More recently, when my mother was telling my grandmother about how I hadn’t had a boyfriend in so long and she was worried about me and my social life, my grandmother suddenly said sharply, “Shush, Mary! She might be gay,” And then turning to look directly at me, “And we would still love her the same, anyway.” She said very solemnly. Which prompted my mother to also turn and look directly at me, nodding with an equal amount of gravitas, “That’s right, we would.” And my grandmother said, “And she can still get pregnant and have children.” “That’s right, she could,” my mother said with a smile, and my grandmother continued with raised eyebrows, “So she should be careful while she’s figuring that out,” My mother nodded again, solemnly, “That’s right, she should.”
          They continued to look at me without blinking, so I said contemplatively, “I don’t think I’m gay…”
          “I don’t think you’ve really tried it yet,” my mom said. 

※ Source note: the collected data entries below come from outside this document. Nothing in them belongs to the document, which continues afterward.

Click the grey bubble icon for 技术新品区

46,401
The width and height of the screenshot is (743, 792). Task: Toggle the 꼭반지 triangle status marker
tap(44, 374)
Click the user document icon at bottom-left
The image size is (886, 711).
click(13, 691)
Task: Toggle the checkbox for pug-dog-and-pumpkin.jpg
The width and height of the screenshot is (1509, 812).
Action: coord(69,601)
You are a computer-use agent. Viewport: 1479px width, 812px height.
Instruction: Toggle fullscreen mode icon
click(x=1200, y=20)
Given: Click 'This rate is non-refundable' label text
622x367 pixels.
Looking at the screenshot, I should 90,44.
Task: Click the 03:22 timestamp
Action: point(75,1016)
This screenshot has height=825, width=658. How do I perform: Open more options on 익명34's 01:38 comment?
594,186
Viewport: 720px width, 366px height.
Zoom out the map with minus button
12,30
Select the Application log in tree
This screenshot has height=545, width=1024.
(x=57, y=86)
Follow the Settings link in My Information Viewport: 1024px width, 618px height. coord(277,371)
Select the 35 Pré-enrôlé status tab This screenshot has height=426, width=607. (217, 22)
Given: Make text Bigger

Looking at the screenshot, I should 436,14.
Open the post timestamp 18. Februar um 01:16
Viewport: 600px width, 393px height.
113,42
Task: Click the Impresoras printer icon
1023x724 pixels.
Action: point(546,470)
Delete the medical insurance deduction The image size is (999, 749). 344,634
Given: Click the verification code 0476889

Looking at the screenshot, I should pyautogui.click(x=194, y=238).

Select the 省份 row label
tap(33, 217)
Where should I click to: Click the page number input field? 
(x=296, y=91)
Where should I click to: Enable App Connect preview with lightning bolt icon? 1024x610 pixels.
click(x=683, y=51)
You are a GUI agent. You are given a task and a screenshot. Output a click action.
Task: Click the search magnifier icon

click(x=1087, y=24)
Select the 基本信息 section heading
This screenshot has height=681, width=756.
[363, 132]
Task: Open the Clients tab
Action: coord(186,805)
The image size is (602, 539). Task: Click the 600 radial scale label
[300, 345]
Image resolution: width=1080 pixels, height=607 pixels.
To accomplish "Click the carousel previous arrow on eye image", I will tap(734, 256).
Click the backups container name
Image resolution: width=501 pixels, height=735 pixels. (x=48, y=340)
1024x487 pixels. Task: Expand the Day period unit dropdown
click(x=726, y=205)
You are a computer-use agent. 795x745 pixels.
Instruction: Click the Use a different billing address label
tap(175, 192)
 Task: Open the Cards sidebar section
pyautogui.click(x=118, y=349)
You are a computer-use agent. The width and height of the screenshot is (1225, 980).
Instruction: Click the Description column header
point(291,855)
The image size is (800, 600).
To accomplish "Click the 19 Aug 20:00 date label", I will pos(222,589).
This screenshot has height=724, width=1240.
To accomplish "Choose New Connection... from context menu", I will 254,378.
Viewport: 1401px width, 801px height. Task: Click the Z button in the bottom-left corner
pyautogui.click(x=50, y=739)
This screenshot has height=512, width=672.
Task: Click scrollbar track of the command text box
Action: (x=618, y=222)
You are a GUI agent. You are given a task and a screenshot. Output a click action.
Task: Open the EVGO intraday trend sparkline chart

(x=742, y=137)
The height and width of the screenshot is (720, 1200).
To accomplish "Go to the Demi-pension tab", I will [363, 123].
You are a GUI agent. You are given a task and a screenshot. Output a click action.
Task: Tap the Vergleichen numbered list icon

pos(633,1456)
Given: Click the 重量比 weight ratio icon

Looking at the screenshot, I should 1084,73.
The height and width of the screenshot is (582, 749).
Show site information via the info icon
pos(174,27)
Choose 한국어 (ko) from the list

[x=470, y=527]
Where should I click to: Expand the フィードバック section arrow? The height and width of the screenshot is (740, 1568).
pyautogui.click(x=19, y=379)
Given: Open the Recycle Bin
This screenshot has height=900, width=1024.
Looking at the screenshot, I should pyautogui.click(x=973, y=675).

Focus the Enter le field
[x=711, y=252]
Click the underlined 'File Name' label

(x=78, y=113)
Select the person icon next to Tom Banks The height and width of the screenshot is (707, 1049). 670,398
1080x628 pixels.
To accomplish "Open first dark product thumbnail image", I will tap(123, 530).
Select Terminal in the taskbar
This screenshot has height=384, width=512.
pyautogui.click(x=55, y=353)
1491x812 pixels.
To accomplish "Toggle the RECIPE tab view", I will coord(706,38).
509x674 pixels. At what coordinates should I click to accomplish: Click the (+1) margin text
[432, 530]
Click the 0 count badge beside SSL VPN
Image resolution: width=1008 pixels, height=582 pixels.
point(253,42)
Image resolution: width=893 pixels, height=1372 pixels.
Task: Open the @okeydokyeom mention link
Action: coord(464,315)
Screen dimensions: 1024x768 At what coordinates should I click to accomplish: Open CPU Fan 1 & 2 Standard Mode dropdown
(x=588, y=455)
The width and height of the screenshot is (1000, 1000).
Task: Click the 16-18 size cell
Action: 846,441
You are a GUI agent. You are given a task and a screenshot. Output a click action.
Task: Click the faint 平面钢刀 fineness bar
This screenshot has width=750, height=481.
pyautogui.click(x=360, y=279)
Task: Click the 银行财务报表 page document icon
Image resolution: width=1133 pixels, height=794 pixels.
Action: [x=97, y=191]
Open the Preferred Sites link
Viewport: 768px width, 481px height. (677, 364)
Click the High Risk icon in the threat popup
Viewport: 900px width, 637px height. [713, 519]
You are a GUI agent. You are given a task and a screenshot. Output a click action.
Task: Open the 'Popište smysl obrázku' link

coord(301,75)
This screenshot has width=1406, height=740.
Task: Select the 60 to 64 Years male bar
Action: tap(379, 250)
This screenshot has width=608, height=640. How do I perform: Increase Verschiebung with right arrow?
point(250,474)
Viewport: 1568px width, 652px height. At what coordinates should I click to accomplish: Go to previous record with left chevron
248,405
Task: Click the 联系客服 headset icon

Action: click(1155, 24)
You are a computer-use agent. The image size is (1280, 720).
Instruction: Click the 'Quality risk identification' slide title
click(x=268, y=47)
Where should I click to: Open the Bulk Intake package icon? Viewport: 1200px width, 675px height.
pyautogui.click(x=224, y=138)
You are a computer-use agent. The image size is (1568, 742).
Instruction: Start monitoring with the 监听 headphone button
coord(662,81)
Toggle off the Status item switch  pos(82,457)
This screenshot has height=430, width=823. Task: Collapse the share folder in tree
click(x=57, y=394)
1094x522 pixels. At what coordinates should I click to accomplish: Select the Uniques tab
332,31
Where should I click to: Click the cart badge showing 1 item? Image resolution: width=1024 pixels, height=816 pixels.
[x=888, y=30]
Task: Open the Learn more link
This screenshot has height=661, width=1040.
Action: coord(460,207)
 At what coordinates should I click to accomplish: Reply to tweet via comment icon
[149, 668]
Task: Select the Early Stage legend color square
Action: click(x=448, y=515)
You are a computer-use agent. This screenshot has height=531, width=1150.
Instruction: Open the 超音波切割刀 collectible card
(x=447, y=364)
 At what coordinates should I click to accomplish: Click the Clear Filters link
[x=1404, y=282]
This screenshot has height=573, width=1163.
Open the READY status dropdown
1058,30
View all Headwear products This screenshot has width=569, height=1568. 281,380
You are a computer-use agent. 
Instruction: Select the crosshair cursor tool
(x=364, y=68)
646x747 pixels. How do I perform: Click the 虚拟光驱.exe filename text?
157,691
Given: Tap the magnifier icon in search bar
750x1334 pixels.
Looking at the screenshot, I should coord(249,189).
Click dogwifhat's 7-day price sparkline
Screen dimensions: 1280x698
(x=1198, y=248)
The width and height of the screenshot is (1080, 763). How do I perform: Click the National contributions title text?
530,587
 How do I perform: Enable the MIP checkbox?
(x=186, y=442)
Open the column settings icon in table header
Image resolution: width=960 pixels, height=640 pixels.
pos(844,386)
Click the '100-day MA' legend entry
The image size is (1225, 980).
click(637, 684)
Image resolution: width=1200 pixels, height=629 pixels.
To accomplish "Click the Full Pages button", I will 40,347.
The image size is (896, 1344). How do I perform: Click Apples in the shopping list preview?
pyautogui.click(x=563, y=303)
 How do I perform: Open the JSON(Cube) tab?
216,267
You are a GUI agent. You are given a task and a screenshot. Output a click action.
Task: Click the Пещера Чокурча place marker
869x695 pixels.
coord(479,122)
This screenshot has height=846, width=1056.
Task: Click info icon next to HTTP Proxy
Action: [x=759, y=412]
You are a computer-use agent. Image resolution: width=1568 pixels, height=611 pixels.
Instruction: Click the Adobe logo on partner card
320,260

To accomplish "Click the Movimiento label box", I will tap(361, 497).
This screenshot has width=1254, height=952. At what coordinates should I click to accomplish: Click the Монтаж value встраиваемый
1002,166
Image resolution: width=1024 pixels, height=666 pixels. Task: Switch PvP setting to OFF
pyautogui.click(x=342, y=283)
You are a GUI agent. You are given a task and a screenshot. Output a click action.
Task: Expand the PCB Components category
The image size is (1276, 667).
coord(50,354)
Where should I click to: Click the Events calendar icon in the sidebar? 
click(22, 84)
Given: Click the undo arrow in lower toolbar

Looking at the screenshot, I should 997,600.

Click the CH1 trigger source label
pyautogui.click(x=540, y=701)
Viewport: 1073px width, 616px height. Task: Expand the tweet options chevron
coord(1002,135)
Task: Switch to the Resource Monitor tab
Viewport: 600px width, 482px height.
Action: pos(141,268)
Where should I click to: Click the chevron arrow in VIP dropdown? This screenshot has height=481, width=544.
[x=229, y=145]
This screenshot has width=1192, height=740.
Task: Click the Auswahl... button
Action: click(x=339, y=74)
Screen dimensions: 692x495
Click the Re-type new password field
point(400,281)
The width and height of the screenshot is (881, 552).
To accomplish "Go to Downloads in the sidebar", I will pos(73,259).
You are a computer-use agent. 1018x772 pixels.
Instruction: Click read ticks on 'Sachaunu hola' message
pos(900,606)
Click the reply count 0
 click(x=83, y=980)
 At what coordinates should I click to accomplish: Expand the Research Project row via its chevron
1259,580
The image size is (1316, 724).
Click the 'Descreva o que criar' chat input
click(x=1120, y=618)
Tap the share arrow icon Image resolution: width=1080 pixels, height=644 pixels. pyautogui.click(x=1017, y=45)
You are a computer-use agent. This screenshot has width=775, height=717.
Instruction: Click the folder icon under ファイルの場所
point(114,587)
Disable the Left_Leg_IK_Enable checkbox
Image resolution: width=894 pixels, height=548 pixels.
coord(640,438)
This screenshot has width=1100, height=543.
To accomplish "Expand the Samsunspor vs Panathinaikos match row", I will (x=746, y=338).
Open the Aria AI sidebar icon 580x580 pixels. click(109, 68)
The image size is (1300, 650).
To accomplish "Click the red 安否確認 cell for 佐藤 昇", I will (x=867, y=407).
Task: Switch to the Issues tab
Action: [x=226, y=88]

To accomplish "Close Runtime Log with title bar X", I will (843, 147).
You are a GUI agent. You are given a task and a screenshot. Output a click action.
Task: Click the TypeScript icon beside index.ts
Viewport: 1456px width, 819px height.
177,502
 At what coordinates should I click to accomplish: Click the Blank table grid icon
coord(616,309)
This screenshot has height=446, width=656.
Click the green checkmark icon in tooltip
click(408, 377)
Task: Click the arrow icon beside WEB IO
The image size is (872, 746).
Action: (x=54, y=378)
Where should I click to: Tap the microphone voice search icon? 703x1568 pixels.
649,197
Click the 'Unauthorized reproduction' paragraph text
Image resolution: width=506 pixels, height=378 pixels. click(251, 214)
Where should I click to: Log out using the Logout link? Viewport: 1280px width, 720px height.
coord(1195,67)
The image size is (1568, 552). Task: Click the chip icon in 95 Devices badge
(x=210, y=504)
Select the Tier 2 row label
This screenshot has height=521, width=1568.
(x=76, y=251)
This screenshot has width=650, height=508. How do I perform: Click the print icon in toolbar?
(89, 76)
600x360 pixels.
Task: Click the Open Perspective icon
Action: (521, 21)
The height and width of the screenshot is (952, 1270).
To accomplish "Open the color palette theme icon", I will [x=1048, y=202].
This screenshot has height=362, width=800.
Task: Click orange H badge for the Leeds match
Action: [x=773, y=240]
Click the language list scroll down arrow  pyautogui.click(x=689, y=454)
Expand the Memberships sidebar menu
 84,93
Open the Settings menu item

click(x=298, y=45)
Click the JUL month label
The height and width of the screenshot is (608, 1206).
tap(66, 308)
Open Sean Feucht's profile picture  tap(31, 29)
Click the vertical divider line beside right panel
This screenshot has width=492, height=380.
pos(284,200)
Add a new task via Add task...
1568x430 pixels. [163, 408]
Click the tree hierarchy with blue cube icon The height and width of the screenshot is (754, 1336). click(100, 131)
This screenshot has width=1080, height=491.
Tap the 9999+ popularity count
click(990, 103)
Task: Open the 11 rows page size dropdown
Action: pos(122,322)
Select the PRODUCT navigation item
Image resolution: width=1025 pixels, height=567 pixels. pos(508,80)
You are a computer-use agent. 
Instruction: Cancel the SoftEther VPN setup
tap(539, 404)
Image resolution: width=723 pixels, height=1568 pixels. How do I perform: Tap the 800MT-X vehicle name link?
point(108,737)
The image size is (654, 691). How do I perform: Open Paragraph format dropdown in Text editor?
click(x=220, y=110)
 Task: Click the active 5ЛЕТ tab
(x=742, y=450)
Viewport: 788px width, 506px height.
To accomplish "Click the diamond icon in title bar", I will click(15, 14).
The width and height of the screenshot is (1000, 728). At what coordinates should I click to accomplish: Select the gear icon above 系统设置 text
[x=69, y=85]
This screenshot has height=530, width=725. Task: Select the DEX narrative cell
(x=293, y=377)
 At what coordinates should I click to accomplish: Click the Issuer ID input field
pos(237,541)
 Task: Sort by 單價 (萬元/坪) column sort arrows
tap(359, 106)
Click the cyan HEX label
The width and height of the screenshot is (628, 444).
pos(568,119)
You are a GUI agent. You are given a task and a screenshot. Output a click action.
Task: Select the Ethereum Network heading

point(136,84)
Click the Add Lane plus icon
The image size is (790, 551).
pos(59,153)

          “I find myself very drawn to the male form... and sometimes even… their minds – “
          “You think you’re attracted to them because you have no imagination and have never been exposed to any other kind of life!” My grandmother stated grandly, leaning forward with her finger in the air. 
          My mother frowned at her, “No, mom.”
          “It was expected of you to like men, you never had a choice!” My grandmother continued to preach.
          “Mom, what are you talking about? I've always had gay friends. Two of my oldest women friends are gay lovers and they used to babysit her when she was little.”
          “….”
          “I think we’re talking about your life now, grandma.”

My grandmother leaned back in her chair and gazed off into space. “We might be,” she said softly.